Problem statement: From the records below, pull each line that has "computer".

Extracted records
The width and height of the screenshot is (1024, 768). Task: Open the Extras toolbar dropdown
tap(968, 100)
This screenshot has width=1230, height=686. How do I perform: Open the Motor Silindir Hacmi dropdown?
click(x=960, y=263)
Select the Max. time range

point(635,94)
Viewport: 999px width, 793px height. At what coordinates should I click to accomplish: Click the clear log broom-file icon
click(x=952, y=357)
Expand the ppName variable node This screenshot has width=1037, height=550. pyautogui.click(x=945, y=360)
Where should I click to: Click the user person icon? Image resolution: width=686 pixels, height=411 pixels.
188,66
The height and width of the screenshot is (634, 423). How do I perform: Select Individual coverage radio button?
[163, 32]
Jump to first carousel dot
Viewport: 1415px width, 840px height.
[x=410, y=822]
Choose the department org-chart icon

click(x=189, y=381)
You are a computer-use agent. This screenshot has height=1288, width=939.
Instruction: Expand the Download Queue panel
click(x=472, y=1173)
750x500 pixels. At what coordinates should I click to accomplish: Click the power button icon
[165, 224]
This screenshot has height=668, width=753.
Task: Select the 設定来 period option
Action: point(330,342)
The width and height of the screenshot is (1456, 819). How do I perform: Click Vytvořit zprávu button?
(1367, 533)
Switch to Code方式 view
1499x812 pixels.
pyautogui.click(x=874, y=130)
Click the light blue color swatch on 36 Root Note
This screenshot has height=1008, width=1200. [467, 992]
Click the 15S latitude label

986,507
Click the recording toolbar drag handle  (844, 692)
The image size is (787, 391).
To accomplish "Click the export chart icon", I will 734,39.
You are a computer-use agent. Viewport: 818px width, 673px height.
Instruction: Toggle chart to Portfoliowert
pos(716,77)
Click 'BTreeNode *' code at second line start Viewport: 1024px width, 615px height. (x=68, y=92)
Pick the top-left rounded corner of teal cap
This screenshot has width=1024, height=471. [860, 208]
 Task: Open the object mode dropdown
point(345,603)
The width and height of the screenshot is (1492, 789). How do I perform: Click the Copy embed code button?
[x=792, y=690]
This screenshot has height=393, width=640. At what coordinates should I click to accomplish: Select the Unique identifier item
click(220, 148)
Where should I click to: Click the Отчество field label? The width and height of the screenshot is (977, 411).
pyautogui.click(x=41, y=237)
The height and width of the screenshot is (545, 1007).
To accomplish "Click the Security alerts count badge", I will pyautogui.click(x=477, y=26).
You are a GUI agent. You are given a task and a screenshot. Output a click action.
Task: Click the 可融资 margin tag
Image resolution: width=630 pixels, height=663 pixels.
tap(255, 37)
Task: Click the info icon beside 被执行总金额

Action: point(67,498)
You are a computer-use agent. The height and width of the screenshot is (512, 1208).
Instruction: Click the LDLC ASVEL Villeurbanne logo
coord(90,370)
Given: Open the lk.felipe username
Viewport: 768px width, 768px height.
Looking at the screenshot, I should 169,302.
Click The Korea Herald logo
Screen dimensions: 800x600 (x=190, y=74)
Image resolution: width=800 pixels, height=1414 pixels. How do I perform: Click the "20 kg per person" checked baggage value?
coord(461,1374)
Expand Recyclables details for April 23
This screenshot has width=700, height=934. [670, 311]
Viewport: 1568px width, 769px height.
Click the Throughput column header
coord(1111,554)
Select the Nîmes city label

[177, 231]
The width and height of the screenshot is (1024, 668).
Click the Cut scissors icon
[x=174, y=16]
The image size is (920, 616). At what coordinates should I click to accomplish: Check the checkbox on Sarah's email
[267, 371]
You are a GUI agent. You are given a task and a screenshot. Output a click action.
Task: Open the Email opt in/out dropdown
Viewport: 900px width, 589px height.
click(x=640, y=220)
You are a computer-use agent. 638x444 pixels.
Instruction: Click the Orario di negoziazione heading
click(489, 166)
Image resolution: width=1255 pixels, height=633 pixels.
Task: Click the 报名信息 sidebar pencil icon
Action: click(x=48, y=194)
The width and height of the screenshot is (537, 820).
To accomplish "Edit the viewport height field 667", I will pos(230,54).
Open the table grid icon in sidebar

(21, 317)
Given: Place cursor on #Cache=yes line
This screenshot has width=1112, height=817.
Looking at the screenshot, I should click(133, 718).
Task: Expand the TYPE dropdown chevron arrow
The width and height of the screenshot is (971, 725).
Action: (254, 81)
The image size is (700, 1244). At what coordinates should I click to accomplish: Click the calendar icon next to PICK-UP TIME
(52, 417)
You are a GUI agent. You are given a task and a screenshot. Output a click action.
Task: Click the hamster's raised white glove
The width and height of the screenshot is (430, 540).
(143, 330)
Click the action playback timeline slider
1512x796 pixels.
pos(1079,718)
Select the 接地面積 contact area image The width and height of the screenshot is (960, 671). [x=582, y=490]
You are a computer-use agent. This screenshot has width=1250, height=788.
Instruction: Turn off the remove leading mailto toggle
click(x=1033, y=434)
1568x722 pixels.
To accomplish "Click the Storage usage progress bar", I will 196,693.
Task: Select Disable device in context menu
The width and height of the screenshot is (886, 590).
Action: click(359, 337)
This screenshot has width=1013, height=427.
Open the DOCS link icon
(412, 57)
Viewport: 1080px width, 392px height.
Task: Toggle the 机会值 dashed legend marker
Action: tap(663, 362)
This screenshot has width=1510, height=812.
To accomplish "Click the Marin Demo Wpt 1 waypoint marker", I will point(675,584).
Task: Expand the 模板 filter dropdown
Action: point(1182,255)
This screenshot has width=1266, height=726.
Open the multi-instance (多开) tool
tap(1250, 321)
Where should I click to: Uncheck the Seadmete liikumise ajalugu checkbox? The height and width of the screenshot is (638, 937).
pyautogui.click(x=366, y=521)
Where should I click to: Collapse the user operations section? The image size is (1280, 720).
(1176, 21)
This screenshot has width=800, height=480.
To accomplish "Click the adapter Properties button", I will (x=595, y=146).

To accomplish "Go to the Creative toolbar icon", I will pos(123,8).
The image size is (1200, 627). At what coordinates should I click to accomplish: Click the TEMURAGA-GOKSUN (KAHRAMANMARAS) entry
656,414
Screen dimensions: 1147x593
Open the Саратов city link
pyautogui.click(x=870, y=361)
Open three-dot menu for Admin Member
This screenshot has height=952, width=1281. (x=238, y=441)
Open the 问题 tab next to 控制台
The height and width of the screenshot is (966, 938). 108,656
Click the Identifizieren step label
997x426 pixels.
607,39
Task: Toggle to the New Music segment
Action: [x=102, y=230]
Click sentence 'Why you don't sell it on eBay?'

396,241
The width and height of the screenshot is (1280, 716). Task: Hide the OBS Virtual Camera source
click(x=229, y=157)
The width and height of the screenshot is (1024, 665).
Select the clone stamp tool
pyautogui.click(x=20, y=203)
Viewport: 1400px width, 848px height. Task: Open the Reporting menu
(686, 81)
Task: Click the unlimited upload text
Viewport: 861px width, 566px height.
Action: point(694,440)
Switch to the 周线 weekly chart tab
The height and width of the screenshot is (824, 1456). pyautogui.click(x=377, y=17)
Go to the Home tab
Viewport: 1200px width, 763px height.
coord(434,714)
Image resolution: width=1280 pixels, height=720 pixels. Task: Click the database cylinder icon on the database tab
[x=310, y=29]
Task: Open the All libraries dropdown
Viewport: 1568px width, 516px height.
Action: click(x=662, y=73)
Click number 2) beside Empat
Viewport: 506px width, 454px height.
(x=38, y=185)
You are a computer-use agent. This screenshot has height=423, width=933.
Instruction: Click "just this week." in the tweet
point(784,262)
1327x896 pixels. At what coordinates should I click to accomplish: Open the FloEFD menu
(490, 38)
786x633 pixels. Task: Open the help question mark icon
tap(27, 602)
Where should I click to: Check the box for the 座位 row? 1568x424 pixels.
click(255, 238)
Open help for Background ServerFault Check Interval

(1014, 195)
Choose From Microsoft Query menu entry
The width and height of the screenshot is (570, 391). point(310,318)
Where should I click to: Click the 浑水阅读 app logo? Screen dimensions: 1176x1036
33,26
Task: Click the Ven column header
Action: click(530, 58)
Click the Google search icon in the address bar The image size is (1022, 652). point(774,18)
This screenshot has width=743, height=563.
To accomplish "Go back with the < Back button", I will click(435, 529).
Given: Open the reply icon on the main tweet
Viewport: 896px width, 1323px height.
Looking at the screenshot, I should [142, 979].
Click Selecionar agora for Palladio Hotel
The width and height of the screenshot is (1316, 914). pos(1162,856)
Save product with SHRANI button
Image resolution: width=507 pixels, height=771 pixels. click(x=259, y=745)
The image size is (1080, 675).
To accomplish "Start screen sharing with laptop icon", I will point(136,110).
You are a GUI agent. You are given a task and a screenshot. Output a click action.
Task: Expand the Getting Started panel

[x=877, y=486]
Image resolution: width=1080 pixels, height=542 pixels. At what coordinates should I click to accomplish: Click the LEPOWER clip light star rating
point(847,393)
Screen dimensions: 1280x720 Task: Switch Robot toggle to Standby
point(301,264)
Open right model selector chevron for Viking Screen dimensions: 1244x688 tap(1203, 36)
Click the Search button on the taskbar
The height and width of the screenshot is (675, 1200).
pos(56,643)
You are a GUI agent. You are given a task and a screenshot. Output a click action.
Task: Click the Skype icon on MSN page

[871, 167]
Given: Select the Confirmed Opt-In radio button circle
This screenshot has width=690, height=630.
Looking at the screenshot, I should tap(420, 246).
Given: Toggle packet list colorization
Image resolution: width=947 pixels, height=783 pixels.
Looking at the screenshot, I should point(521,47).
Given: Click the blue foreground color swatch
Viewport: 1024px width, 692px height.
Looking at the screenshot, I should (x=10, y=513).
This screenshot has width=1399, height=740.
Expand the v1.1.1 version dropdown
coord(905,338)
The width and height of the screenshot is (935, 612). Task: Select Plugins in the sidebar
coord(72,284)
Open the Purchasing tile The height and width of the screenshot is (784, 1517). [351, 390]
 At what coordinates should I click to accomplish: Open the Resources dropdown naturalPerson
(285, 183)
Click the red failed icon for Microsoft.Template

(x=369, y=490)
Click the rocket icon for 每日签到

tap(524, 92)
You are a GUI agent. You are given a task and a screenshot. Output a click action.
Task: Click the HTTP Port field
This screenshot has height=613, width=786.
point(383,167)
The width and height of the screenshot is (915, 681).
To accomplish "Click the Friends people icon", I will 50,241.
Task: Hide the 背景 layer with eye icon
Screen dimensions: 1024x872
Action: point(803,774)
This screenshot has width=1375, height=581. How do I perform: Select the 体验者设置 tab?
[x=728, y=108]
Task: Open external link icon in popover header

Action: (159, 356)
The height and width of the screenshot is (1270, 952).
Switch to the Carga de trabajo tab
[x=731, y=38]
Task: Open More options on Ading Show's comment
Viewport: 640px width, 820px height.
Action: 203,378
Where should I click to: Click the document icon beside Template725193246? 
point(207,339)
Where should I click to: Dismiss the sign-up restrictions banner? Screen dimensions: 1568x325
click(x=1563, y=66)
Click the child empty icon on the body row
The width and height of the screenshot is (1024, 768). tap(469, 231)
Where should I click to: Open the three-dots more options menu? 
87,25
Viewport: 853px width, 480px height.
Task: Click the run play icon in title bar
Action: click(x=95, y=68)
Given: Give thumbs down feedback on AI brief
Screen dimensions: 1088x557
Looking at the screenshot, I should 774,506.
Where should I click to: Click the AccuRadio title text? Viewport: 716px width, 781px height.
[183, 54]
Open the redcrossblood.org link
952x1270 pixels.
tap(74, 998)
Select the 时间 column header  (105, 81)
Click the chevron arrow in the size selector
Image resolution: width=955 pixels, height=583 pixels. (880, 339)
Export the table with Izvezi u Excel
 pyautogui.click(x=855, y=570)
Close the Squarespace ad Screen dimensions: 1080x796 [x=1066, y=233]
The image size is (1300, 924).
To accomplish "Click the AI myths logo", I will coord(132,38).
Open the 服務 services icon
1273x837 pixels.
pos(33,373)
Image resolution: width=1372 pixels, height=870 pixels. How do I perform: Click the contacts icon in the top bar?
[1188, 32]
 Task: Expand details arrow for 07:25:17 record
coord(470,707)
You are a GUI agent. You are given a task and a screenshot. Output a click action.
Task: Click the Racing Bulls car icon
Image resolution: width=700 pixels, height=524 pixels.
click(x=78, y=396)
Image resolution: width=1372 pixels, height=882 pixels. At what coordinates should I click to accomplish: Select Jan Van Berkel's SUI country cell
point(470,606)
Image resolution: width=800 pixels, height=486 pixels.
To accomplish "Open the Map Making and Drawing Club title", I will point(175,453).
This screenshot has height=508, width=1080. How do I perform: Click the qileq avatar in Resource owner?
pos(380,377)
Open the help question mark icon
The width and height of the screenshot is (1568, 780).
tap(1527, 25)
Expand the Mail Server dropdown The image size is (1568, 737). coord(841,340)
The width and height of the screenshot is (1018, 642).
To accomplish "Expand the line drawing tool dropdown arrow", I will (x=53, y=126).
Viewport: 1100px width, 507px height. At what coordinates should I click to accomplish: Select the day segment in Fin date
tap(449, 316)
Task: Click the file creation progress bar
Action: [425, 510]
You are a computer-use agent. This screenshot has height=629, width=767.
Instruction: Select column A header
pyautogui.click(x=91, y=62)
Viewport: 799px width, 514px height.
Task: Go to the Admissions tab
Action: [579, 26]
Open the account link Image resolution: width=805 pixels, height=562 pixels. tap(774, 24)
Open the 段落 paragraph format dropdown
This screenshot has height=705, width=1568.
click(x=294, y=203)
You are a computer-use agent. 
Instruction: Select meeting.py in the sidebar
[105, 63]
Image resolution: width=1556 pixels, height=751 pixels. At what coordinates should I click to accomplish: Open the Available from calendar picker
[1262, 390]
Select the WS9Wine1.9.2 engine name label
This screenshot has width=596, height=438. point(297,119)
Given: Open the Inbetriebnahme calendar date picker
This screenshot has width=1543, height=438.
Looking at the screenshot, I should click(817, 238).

Result for this task:
You are a computer-use agent. This screenshot has height=1288, width=939.
You are a computer-use agent. Viewport: 818px width, 673px height.
You are a computer-use agent. The height and width of the screenshot is (512, 1208).
You are a computer-use agent. 638x444 pixels.
You are a computer-use agent. This screenshot has width=1250, height=788.
You are a computer-use agent. This screenshot has height=423, width=933.
You are a computer-use agent. This screenshot has height=629, width=767.
You are a computer-use agent. 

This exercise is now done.